There have been a number of noteworthy developments in the technology space recently. They will likely have a material impact on the companies in the sector and the markets they serve.
Facebook’s Stock Market Debut
Facebook (FB) recently completed its much-anticipated Initial Public Offering (IPO). The equity began trading on Friday, May 18th. The IPO was initially priced at $38. After an initial spurt, the stock finished its first trading session near the $38 mark. Investors were discouraged by the lackluster showing, considering how popular IPOs often increase significantly in price on the first day. It has been mostly downhill since then, with the stock falling from $38 to around $27 in its first couple of weeks of trading. We attribute this weakness to several important factors. This includes investor concerns about the business model and the stock’s rich valuation (both of which are discussed below). Weakness in the broader equity market hasn’t helped, either.
Facebook has posted dramatic growth in its user base since its inception in 2004. With over 900 million users, the company has become the premier social networking web site. This achievement is nothing short of remarkable. However, the company is not without risk. It operates in a competitive environment, which can change dramatically in just a few years. Some investors may be worried that Facebook could ultimately suffer the same fate as the rivals it previously surpassed. At the moment, investors are concerned that limited advertisements on its mobile site will restrain top-line growth. Mobile user growth may well continue to outpace ads going forward. This could hurt performance, as more people access the site from mobile phones (rather than from a desktop or laptop computer). Meanwhile, others are worried that growth might already be slowing at the social network. First-quarter revenue compared favorably with the prior-year period, but was down 6% on a sequential basis. Seasonal trends may be at work here, but it is worth noting that net income declined on a year-over-year basis.
In sum, the equity’s rich valuation depends on impressive growth in revenues and share earnings for the foreseeable future. These growth prospects may well be baked into the share price. The stock prices of such companies can decline significantly should unforeseen obstacles emerge or if prospects dim. Conservative accounts are probably better served elsewhere. Venturesome investors are advised to tread carefully here, as stocks without much trading history are difficult to value.
Samsung’s New Offering
Samsung Electronics introduced its Galaxy S3 smartphone in Europe and the Middle East last week. The smartphone runs Google’s (GOOG) Android operating system. Its 4.8-inch screen is one of the largest ever on a smartphone. The new phone even tracks a user’s eye movements to keep the screen from dimming or turning off when not in use. Samsung has introduced its own music service on the S3, in an effort to create a better experience for its users. It also features voice recognition, and image-recognition software.

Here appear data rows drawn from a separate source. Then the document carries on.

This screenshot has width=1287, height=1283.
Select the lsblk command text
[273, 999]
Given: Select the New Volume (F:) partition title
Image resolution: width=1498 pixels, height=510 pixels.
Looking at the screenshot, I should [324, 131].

Samsung has spent a considerable sum advertising the S3, and major global carriers have been aggressively promoting it, too. This has resulted in speculation that global sales may surpass the 20 million reached by the Galaxy S2. The recent introduction ought to allow the S3 to get a head start on Apple’s (AAPL) upcoming iPhone 5.
Yahoo’s Big Deal
Yahoo! (YHOO) has announced an agreement to sell up to half its 40% stake in Alibaba Group back to the China-based e-commerce leader. The deal will likely be valued at about $7.1 billion, comprised of at least $6.3 billion in cash and up to $800 million in newly issued Alibaba preferred stock. Moreover, the agreement establishes a framework through which Yahoo! can sell the remaining portion of its stake. In addition, both companies have agreed to amend their existing technology and intellectual property licensing agreement. Yahoo! would grant Alibaba a transitional license to continue operating Yahoo!China under the eponymous brand for up to four years. Alibaba would make royalty payments to Yahoo! during this time. The transaction, which is expected to be completed within the next six months, remains subject to customary closing conditions. The sale ought to greatly enhance Yahoo’s cash position. The company intends to return nearly all of the aftertax proceeds to shareholders following completion of the deal. The board of directors has increased the share repurchase authorization by $5 billion.

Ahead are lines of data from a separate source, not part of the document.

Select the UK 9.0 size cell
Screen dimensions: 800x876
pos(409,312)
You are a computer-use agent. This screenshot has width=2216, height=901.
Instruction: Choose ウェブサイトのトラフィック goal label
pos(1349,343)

This follows news that Yahoo! chief executive Scott Thompson stepped down following allegations that he misrepresented his academic credentials. Ross Levinsohn, the company’s global media head, has taken over as interim CEO. Yahoo! remains in the midst of a significant transformation. Efforts to make itself smaller and more nimble ought to enhance profitability. Sustained improvement is by no means assured, however, and our view of the company’s future remains somewhat clouded.
At the time of this article’s writing, the author did not have positions in any of the companies mentioned.